(SUPPLIED ENTRIES begins)

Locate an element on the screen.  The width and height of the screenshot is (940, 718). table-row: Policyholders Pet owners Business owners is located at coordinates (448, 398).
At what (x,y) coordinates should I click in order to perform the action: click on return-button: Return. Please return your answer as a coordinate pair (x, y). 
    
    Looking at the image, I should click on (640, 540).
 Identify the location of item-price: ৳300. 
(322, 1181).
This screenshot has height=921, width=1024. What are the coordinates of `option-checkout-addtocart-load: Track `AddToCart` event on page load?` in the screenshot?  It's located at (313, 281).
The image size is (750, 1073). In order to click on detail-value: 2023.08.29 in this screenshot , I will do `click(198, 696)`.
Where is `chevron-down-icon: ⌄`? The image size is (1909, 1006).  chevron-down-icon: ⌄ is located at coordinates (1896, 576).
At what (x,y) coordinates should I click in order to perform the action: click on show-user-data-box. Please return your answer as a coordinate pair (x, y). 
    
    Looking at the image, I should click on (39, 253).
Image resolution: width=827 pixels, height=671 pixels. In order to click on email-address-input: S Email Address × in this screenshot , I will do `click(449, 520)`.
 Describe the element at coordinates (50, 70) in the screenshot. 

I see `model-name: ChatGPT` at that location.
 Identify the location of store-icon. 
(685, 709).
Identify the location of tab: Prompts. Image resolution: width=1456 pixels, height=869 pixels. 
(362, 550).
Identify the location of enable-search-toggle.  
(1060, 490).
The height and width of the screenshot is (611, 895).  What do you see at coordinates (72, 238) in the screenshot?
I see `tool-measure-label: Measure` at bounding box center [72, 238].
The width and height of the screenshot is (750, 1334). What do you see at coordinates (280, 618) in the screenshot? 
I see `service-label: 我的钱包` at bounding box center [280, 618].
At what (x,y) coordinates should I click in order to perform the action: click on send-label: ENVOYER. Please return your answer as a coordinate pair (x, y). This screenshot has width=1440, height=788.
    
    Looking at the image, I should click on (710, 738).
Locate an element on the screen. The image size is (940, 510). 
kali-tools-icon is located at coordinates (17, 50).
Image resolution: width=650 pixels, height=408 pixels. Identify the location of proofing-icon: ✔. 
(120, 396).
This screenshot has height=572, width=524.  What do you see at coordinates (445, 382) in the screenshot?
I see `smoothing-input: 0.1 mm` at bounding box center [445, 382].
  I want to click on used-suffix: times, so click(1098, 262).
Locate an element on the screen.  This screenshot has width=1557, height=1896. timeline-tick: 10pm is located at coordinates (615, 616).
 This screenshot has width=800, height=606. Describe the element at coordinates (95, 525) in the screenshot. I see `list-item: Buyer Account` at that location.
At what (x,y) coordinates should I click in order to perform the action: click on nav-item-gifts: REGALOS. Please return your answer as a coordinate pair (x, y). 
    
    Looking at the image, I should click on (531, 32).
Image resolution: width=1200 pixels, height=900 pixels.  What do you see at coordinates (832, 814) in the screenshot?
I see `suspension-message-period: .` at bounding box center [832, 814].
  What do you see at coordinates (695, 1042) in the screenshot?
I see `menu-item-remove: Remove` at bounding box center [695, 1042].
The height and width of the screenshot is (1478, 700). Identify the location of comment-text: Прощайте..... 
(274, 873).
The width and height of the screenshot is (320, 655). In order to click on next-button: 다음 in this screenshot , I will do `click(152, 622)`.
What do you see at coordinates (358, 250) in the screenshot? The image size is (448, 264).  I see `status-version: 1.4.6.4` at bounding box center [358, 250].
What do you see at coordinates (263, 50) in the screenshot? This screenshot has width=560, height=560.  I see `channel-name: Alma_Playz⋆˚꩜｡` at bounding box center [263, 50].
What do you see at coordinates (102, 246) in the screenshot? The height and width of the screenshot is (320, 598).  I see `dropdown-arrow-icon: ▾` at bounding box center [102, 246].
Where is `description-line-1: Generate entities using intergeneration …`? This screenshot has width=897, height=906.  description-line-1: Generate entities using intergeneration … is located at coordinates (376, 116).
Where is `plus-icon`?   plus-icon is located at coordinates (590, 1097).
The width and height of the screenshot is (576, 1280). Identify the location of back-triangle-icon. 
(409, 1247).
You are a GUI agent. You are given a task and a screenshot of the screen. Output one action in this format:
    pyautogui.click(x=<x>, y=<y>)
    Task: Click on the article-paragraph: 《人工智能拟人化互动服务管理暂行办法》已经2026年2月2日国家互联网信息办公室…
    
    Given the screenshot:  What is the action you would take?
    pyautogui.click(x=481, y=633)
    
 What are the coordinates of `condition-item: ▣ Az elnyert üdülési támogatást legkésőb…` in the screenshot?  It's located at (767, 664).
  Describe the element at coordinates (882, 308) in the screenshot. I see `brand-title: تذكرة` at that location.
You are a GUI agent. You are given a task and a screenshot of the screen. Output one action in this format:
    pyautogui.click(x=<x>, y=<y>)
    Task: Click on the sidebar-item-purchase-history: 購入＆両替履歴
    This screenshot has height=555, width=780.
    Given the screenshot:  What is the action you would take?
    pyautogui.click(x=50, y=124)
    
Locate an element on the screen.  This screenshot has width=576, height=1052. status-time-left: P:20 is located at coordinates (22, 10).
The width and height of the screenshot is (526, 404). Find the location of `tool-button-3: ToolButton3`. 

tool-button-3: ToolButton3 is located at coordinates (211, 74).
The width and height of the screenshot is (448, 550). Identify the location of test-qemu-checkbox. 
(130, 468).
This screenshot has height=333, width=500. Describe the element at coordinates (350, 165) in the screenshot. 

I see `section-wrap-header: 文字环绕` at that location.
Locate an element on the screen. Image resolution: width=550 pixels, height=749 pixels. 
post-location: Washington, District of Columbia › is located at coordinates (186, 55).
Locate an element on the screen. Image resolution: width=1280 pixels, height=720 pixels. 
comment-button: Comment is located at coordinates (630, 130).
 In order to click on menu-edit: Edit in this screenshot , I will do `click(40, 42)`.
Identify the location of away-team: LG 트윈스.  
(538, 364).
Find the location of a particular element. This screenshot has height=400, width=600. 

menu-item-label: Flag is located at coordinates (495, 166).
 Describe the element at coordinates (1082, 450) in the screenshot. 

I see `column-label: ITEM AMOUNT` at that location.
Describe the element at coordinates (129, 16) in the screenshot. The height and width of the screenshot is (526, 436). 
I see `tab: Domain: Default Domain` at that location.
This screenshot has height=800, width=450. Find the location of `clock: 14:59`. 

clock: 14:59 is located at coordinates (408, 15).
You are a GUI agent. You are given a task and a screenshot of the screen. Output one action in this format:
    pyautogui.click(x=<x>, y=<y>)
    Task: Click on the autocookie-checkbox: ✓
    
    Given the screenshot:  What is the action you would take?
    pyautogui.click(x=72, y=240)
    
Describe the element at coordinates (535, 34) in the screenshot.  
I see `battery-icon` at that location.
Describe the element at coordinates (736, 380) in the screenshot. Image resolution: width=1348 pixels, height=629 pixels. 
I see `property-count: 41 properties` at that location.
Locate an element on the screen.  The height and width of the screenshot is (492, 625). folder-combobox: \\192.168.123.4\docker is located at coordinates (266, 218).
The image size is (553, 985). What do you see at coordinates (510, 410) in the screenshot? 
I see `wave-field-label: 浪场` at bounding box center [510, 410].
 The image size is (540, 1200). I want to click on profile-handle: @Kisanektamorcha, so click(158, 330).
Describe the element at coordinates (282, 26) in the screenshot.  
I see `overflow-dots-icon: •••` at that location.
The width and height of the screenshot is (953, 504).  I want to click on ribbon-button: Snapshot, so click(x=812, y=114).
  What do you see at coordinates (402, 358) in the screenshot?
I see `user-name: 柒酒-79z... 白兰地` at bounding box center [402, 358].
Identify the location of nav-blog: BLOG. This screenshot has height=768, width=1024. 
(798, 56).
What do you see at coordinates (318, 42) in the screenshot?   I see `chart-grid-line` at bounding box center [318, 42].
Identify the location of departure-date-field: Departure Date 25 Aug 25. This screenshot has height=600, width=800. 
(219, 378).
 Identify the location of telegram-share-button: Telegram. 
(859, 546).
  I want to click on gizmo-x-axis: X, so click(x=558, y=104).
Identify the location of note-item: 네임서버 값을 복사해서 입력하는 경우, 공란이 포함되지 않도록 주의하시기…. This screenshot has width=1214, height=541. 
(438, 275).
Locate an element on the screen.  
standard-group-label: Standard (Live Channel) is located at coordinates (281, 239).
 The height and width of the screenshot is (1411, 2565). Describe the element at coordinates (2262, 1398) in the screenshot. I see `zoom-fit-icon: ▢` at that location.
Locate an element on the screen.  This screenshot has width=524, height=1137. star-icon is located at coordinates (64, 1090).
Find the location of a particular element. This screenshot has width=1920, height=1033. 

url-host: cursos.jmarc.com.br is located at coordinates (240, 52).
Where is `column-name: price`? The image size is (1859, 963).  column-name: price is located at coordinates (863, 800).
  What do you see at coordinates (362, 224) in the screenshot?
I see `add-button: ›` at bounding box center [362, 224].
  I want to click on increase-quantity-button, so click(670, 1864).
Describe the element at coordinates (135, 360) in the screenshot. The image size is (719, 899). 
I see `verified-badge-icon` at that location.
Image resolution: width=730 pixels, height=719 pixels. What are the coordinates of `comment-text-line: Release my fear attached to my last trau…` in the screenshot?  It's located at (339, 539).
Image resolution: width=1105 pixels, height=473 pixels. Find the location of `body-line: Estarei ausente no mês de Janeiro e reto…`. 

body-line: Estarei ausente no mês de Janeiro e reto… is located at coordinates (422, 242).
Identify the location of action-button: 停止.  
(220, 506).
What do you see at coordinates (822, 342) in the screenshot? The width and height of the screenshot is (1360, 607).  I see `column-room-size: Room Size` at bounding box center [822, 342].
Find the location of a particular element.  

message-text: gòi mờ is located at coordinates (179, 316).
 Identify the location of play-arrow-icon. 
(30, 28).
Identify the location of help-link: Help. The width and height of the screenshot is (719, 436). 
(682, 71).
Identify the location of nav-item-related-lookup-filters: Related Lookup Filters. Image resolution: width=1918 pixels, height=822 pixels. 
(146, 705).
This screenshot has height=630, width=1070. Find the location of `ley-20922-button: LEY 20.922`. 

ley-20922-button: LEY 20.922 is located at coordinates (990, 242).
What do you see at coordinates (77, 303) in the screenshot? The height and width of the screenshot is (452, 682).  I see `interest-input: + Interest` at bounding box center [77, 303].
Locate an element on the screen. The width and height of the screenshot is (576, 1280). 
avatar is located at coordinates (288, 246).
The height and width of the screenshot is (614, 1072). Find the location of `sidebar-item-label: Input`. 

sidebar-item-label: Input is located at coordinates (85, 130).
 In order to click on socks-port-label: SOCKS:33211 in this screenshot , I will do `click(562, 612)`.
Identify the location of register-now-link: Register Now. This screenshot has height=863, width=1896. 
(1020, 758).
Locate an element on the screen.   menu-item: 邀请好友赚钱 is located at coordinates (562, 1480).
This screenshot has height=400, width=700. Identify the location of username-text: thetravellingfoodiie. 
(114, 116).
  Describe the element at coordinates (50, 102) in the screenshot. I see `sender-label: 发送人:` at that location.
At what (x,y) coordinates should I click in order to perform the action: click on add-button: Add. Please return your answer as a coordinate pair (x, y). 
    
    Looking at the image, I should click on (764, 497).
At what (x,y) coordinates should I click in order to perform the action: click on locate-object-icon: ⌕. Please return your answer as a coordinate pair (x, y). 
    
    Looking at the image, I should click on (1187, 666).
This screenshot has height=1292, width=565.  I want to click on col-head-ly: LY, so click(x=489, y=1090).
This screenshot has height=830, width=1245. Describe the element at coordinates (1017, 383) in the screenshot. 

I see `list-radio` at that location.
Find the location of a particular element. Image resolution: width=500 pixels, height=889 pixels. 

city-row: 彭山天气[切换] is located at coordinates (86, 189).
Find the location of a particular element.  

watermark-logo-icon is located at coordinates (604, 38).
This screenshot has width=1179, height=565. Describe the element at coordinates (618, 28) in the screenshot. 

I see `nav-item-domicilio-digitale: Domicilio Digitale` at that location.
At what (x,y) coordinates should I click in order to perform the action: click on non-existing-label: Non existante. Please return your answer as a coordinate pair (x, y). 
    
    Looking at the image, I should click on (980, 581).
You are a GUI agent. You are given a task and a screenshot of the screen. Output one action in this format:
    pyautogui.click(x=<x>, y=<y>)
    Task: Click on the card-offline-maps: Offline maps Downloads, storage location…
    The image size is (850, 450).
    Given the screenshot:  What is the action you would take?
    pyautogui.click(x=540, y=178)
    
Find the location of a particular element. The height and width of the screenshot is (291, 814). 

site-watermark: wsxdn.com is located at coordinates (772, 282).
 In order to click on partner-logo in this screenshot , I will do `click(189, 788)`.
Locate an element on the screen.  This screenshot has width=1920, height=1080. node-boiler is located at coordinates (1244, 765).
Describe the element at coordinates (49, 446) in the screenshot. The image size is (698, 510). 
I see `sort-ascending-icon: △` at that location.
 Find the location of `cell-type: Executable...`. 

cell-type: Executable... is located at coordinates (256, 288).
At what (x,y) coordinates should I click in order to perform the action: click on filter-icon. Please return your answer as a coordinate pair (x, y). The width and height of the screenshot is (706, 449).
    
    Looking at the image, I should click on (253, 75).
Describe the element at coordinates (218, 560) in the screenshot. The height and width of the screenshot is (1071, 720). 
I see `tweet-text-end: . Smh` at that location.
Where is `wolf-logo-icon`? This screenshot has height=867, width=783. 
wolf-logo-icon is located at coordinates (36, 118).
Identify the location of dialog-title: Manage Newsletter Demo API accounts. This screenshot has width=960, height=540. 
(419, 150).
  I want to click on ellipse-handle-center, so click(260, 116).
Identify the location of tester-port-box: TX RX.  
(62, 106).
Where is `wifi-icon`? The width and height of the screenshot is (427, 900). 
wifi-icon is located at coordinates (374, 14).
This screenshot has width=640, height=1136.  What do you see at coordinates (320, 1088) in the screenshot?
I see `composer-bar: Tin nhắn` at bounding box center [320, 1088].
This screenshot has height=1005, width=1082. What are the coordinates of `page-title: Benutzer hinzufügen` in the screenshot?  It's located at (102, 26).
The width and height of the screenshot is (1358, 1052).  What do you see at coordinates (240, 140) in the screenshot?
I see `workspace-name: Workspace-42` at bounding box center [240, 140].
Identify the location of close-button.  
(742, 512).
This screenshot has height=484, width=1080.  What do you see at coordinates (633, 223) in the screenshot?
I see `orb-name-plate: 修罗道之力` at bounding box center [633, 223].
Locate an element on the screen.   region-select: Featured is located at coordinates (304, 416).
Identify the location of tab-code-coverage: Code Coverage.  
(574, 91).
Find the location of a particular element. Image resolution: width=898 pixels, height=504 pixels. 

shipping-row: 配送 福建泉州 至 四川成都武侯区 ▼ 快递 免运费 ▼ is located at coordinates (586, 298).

(SUPPLIED ENTRIES ends)

Copy the records above verbatim, from the line with "I want to click on gizmo-x-axis: X, so" to the line with "url-host: cursos.jmarc.com.br is", including both of those lines.

**YOUR SOLUTION**
  I want to click on gizmo-x-axis: X, so click(x=558, y=104).
Identify the location of note-item: 네임서버 값을 복사해서 입력하는 경우, 공란이 포함되지 않도록 주의하시기…. This screenshot has width=1214, height=541. 
(438, 275).
Locate an element on the screen.  
standard-group-label: Standard (Live Channel) is located at coordinates (281, 239).
 The height and width of the screenshot is (1411, 2565). Describe the element at coordinates (2262, 1398) in the screenshot. I see `zoom-fit-icon: ▢` at that location.
Locate an element on the screen.  This screenshot has width=524, height=1137. star-icon is located at coordinates (64, 1090).
Find the location of a particular element. This screenshot has width=1920, height=1033. 

url-host: cursos.jmarc.com.br is located at coordinates (240, 52).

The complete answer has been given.